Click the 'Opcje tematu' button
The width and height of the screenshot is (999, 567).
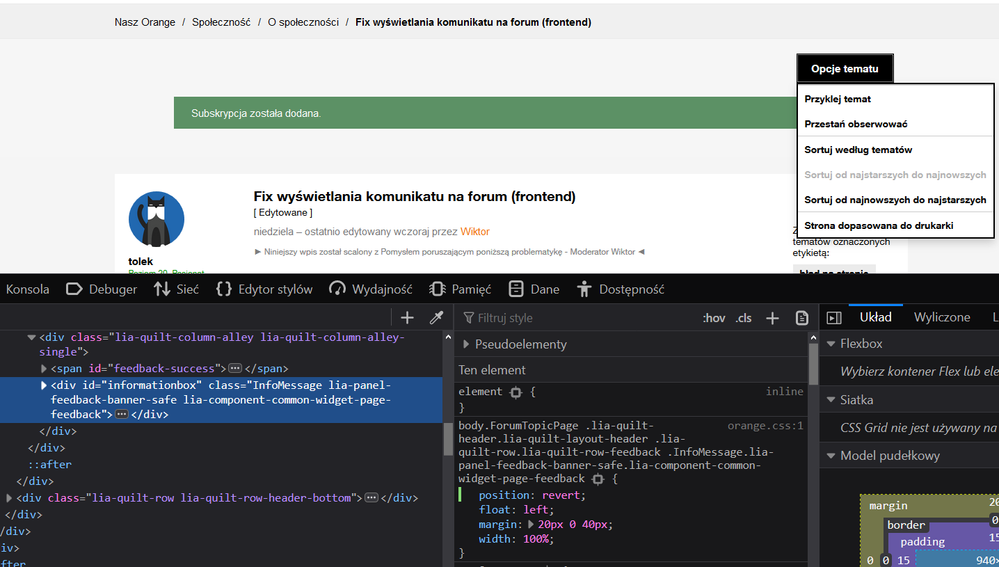coord(844,69)
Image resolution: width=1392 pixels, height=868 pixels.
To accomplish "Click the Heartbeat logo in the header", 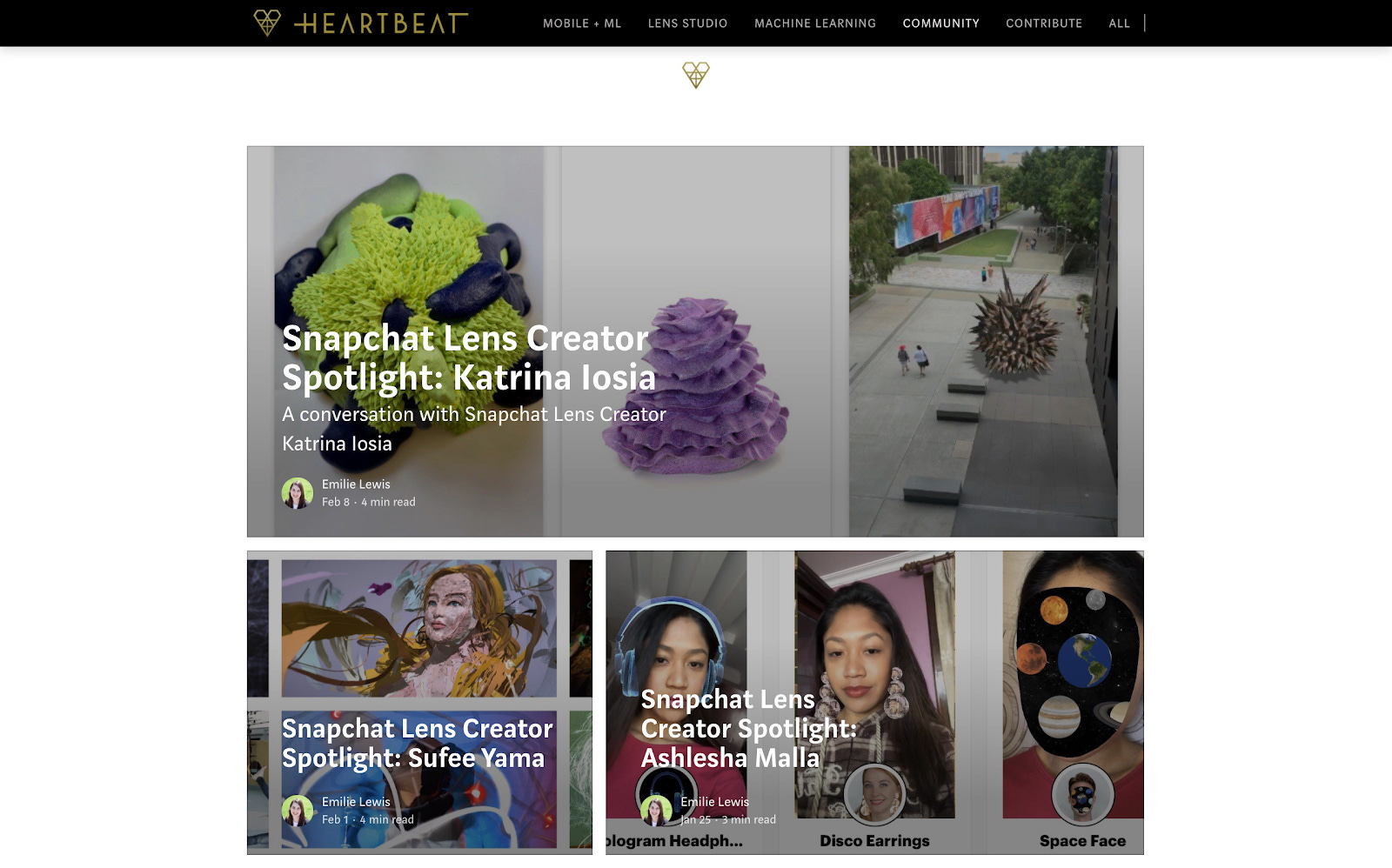I will [x=360, y=23].
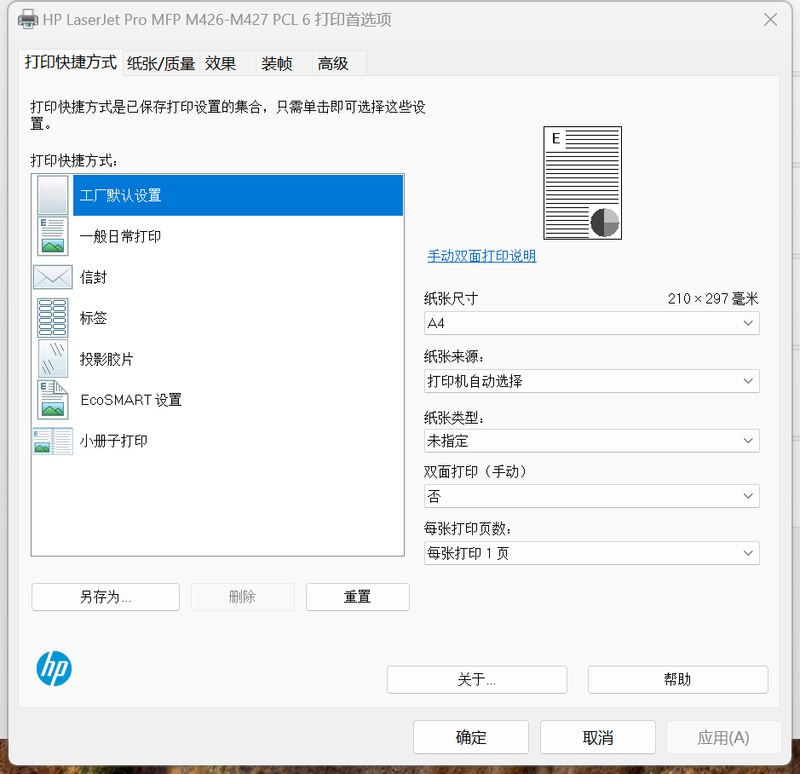Select the 标签 labels sheet icon
The width and height of the screenshot is (800, 774).
[x=52, y=318]
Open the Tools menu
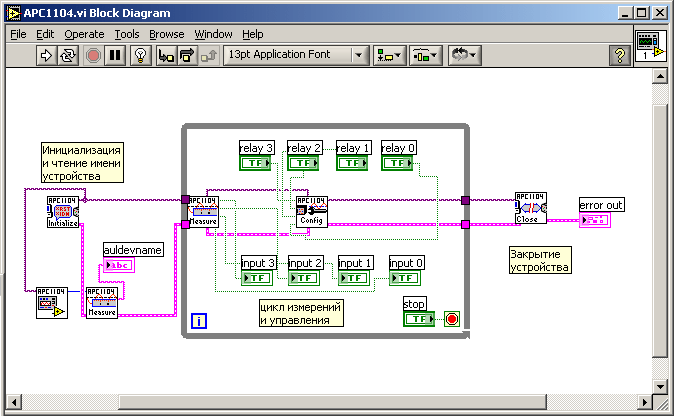This screenshot has height=416, width=674. pyautogui.click(x=127, y=33)
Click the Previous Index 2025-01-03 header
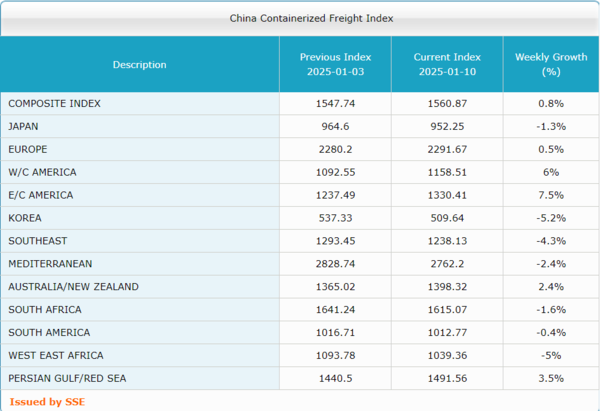 tap(335, 65)
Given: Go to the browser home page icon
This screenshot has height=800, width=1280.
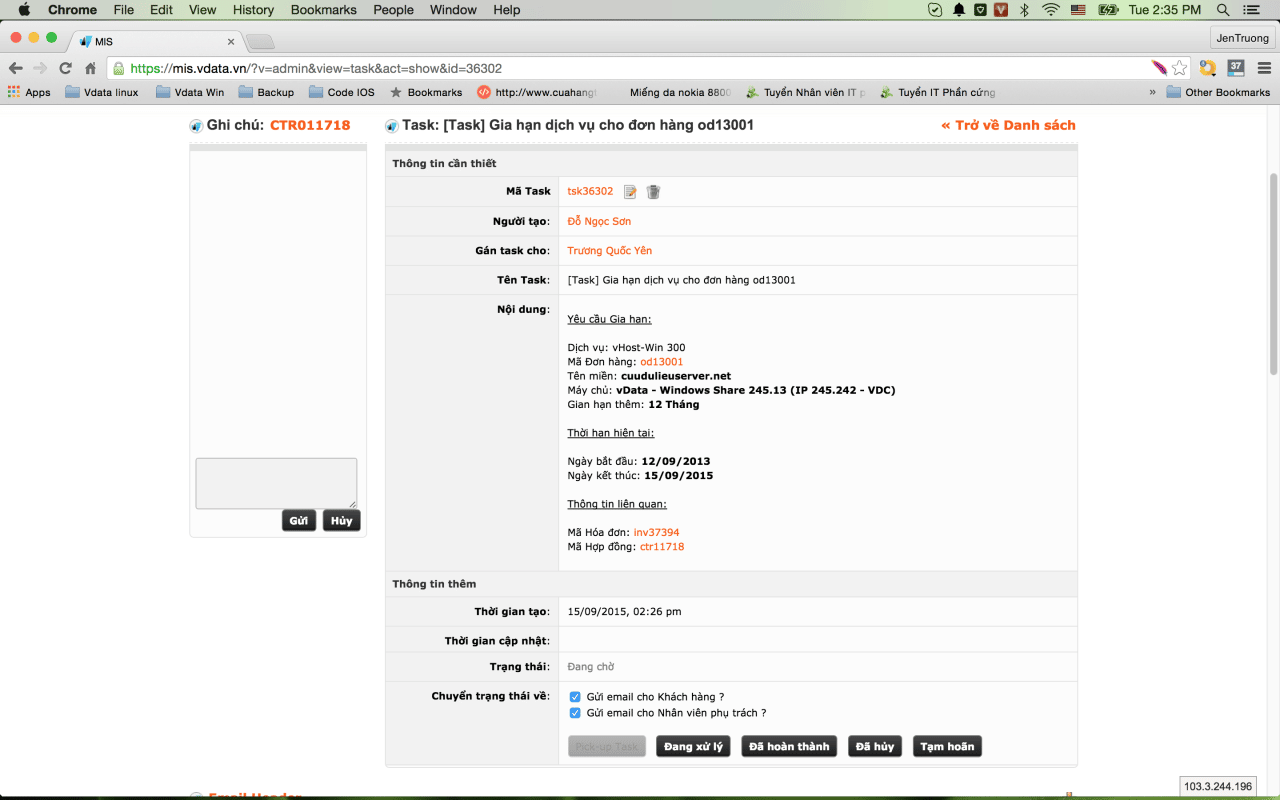Looking at the screenshot, I should [90, 68].
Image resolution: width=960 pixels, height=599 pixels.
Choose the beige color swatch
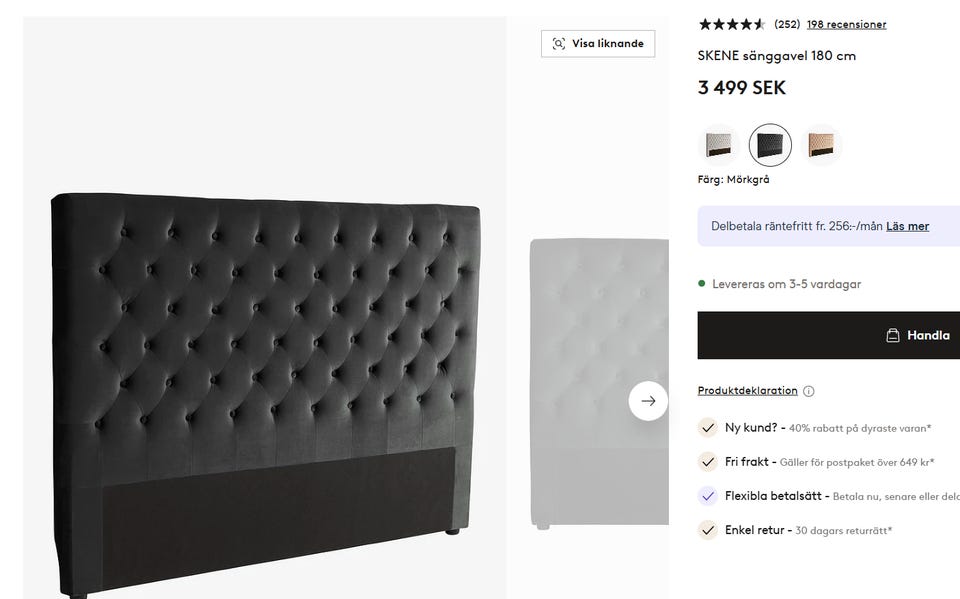pos(822,145)
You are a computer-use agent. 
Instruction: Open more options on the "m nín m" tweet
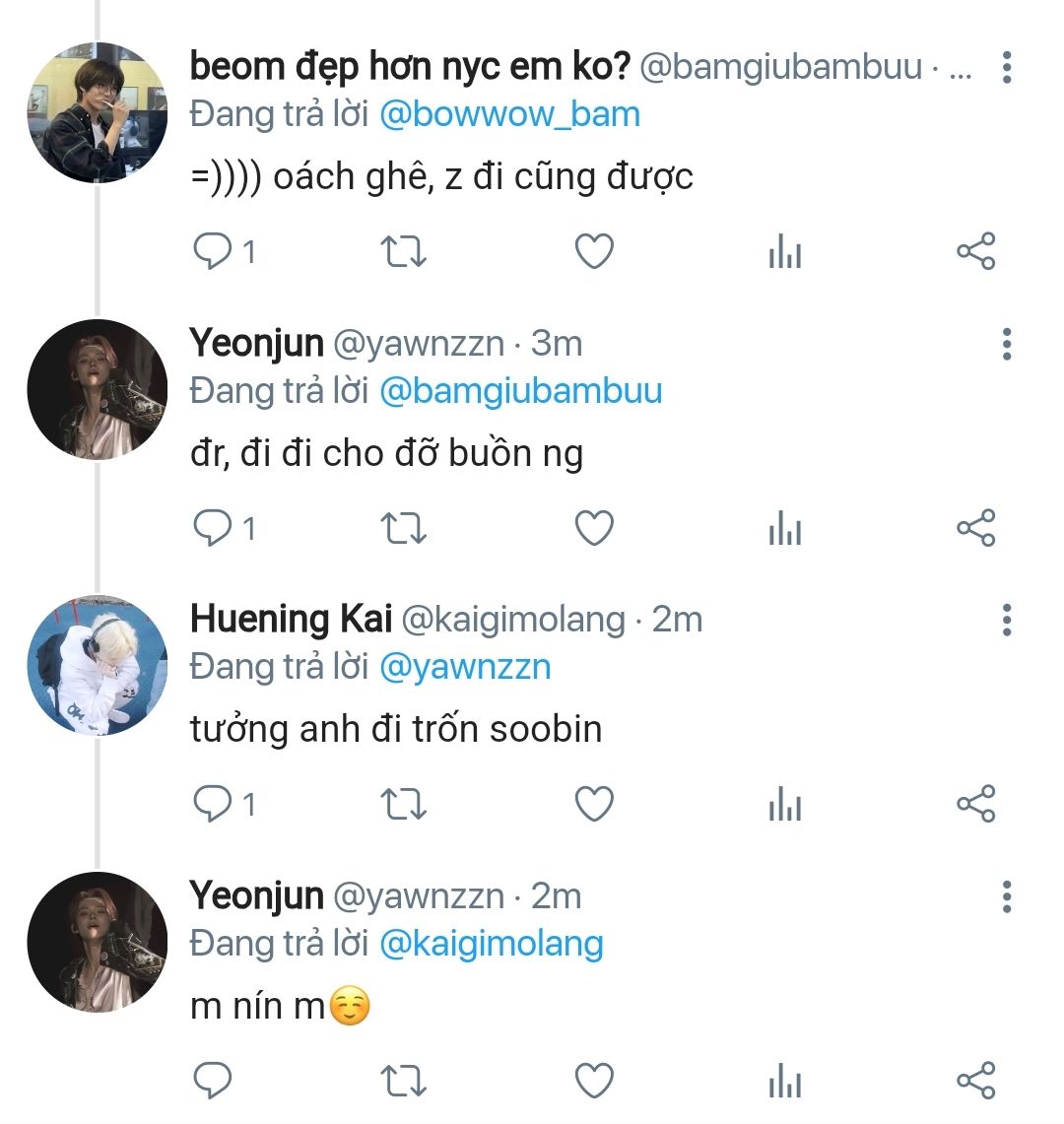[1006, 896]
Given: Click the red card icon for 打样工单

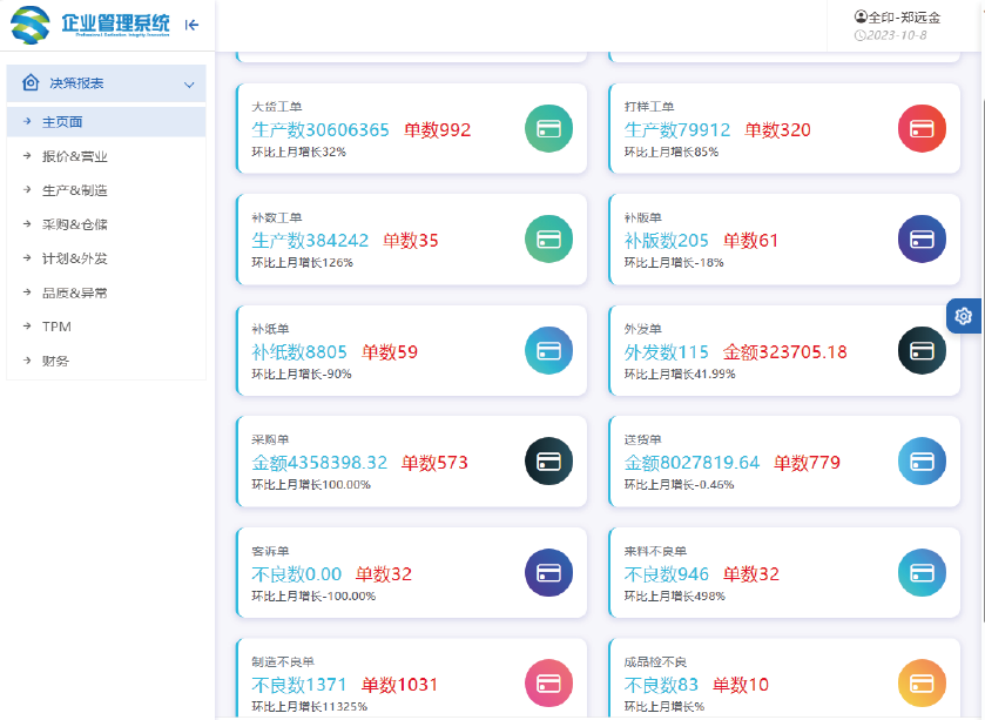Looking at the screenshot, I should click(922, 129).
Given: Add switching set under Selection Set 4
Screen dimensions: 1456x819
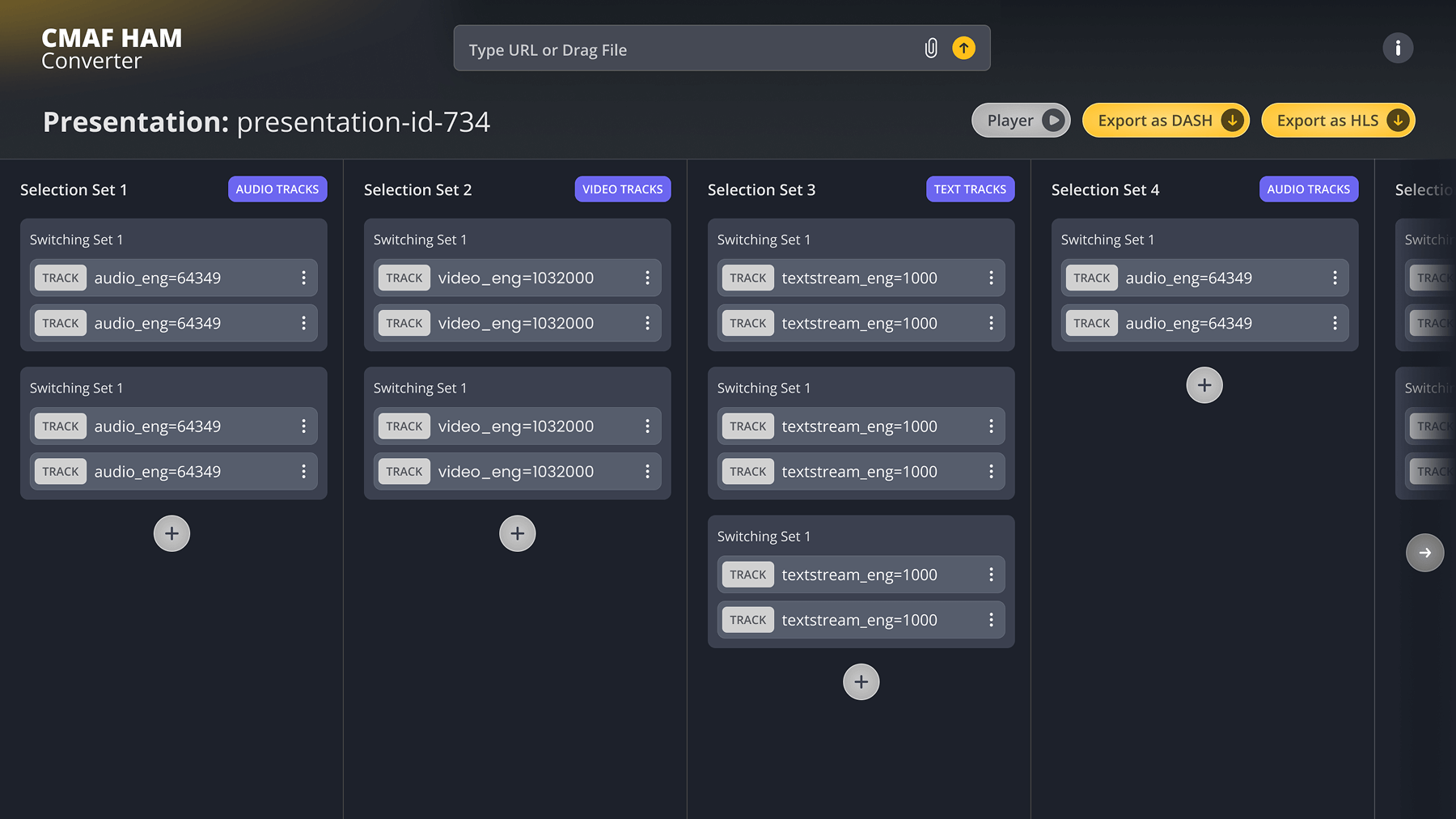Looking at the screenshot, I should coord(1204,385).
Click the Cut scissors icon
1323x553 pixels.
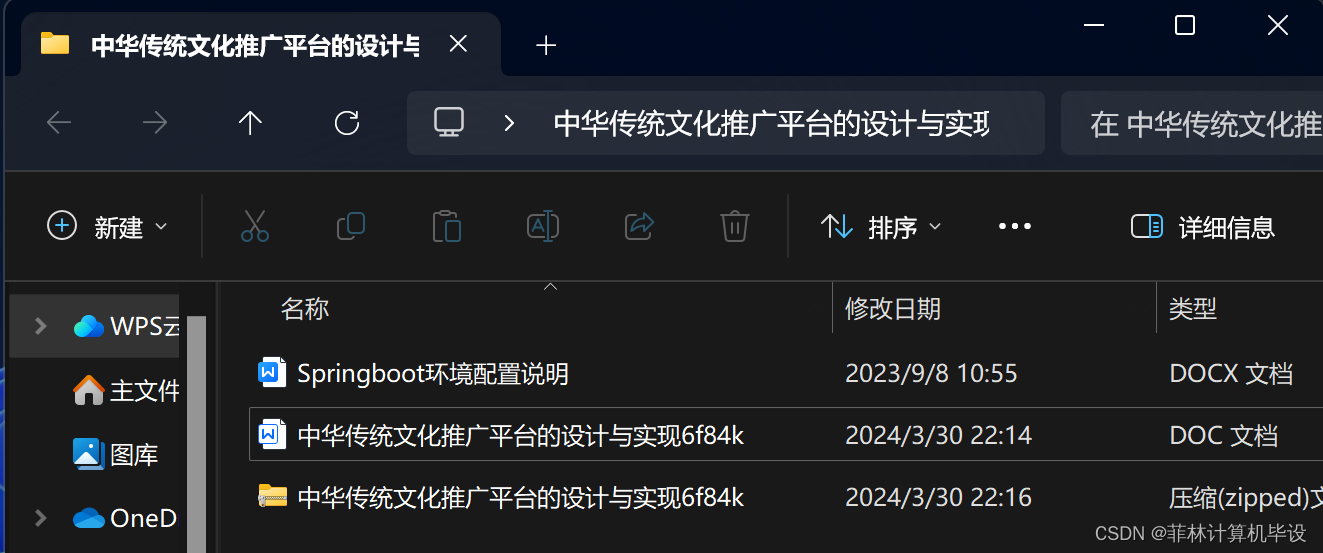[255, 227]
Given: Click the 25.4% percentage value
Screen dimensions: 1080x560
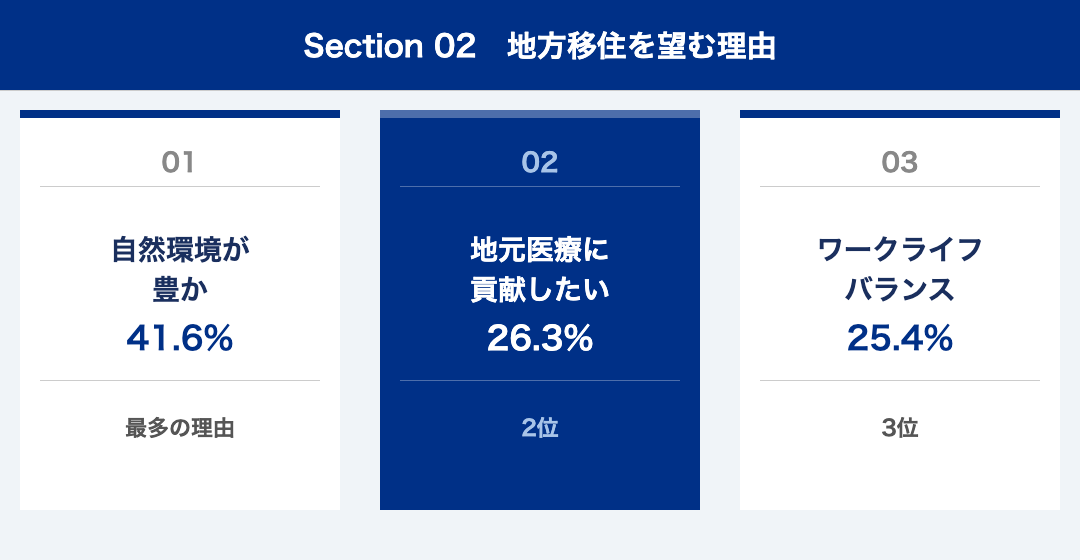Looking at the screenshot, I should click(900, 338).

• _WHAT IS EXPECTED_
I need every line of the data that has the word "resolution"; please list them.

• _TASK RESPONSE_
Image resolution: width=1392 pixels, height=868 pixels.
Image resolution: width=960 pixels, height=599 pixels.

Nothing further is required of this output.